Provided data:
%%
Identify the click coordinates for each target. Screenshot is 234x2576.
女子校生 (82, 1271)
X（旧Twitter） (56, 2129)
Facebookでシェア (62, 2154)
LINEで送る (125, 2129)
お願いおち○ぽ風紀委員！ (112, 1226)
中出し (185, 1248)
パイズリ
%%
What you are asked to do: Transcribe the whole listing above, keeping each line exactly as written.

Task solution:
Identify the click coordinates for each target. Screenshot is 234x2576.
女子校生 (82, 1271)
X（旧Twitter） (56, 2129)
Facebookでシェア (62, 2154)
LINEで送る (125, 2129)
お願いおち○ぽ風紀委員！ (112, 1226)
中出し (185, 1248)
パイズリ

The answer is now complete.